RELEASE: The G-20 Can Help Prevent Backsliding on the Global Climate Effort
Washington, D.C. — When high-level representatives from the world’s G-20 countries convene in Munich next week to plan for the annual summit in July 2017, climate change will be a fraught topic of conversation. Faced with the prospect of a Trump administration that could work to undermine the progress made over the past few years, countries must grapple with what role the G-20, under the German presidency, can play to halt backsliding and even to make some progress in meeting the global climate challenge.
The Center for American Progress and Heinrich-Böll-Stiftung North America released a column outlining opportunities for the G-20 to promote climate-compatible infrastructure, which would allow the forum to make progress on several of its objectives, including economic prosperity.

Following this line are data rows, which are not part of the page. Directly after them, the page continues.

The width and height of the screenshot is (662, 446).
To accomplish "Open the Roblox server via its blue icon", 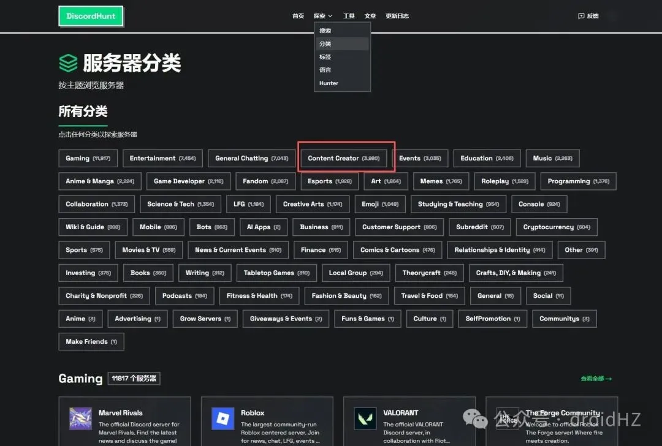I will 222,417.
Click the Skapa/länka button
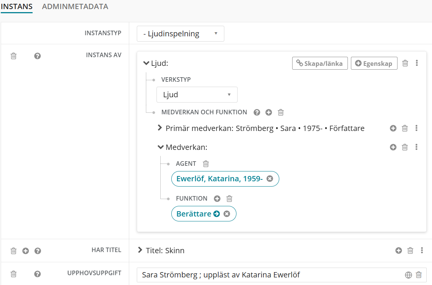The height and width of the screenshot is (285, 432). click(x=319, y=64)
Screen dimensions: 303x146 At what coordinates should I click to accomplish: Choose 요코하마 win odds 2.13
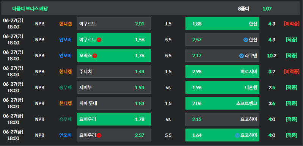[222, 119]
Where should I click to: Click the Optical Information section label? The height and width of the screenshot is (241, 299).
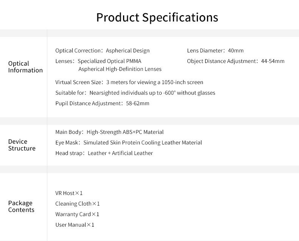(x=25, y=67)
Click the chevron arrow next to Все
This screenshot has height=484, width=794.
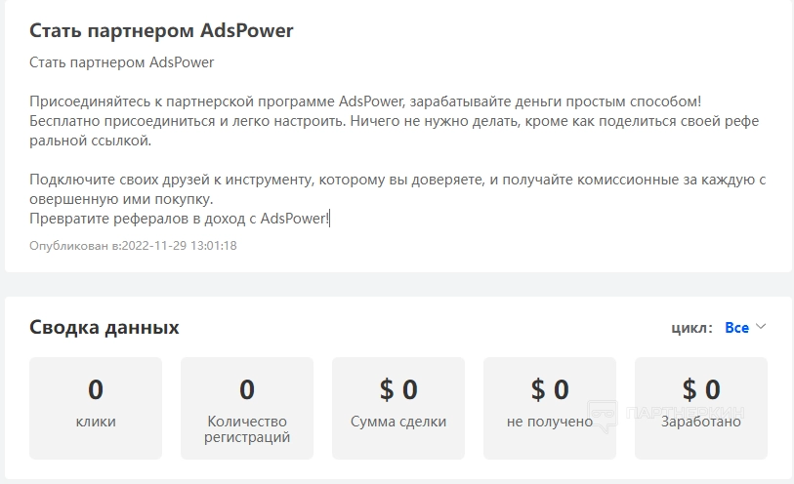762,327
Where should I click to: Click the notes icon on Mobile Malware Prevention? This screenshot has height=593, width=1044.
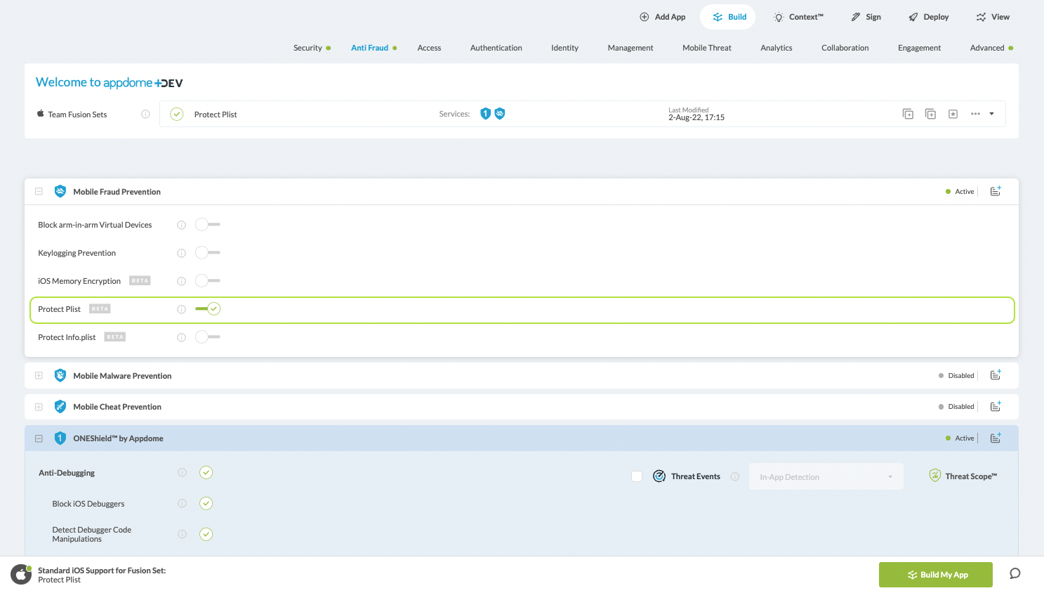tap(995, 375)
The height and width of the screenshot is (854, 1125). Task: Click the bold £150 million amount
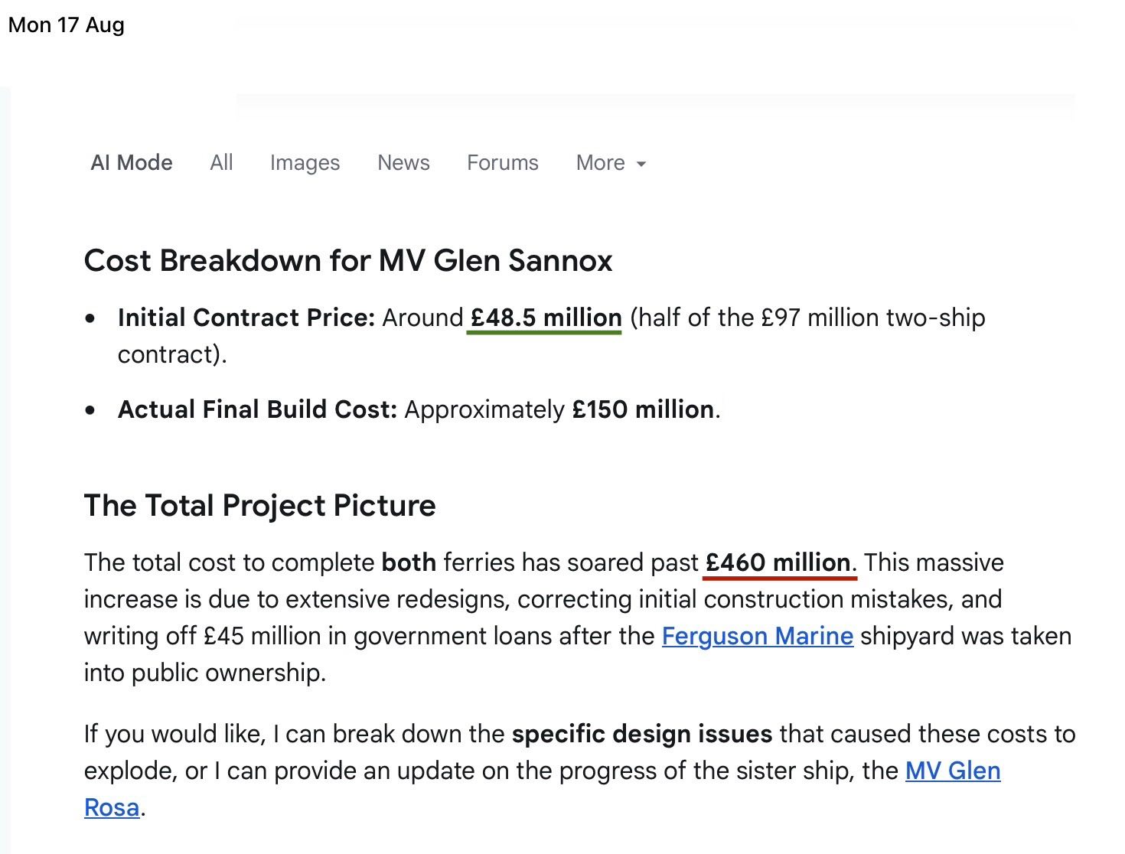pos(643,409)
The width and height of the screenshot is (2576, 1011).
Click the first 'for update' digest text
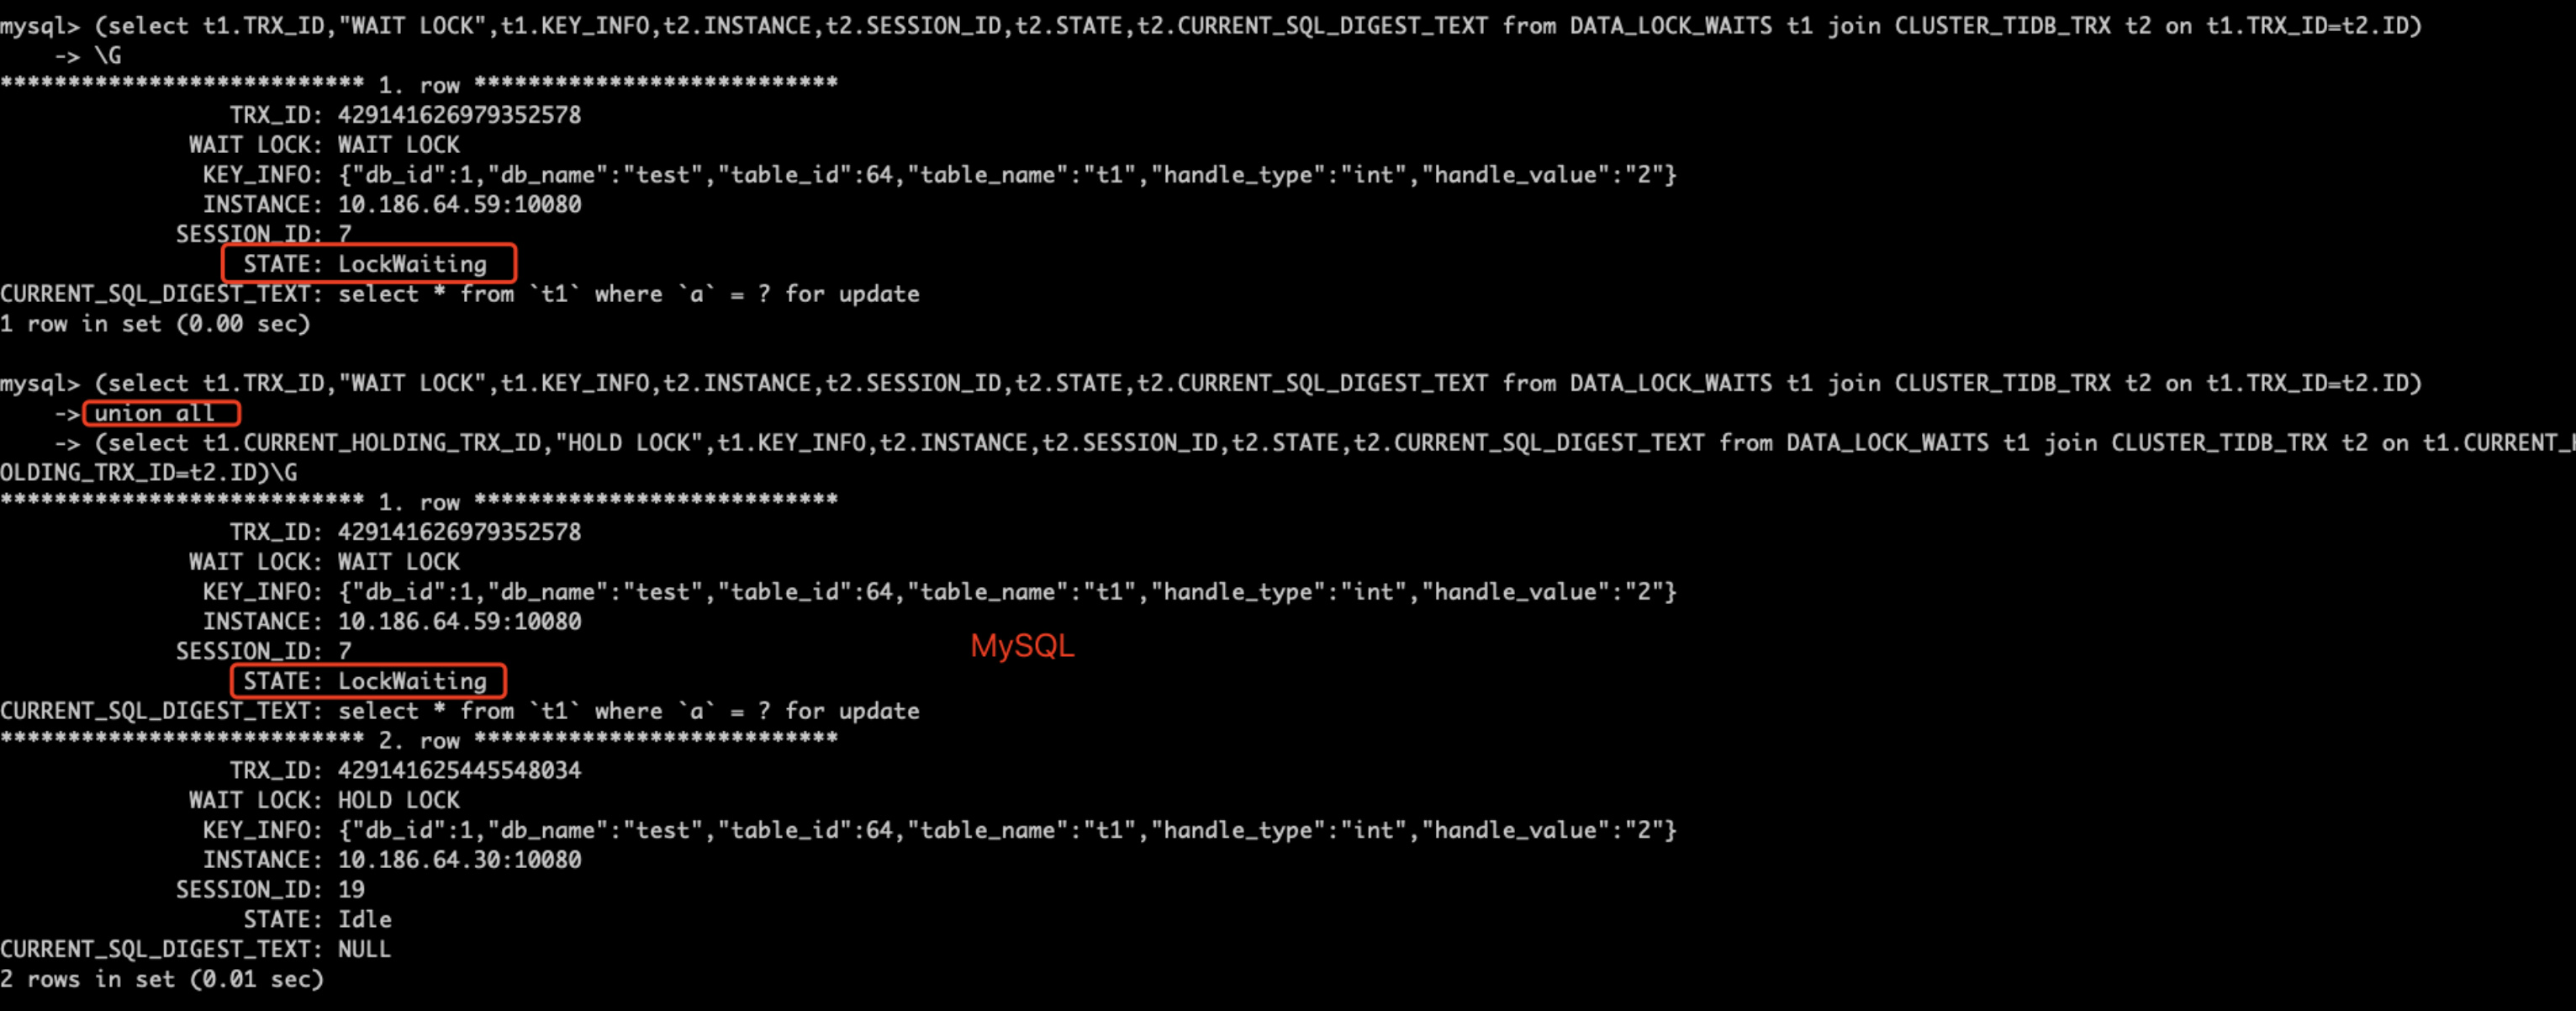(852, 294)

“Germany assumed the G-20 presidency this month and, to its credit, is very deliberately positioning itself to help prevent international progress on climate change from slowing or reversing,” said Pete Ogden, Senior Fellow at the Center for American Progress. “When Chancellor Angela Merkel announced her objectives for the summit, she explicitly identified climate change as a priority.”
“Infrastructure projects that are high-carbon or vulnerable to the physical effects of climate change can have a destabilizing effect on the global economy,” said Gwynne Taraska, Associate Director of Energy Policy at the Center for American Progress.
“This column debunks the myth that infrastructure can deliver growth without respecting planetary boundaries or the rights of affected communities,” said Nancy Alexander, Director of the Economic Governance Program at Heinrich-Böll-Stiftung North America. “These are interdependent goals.”
Focusing on climate-compatible infrastructure would be a step forward for the G-20. The forum has expanded its infrastructure initiatives in recent years, but the climate and infrastructure workstreams have been largely siloed.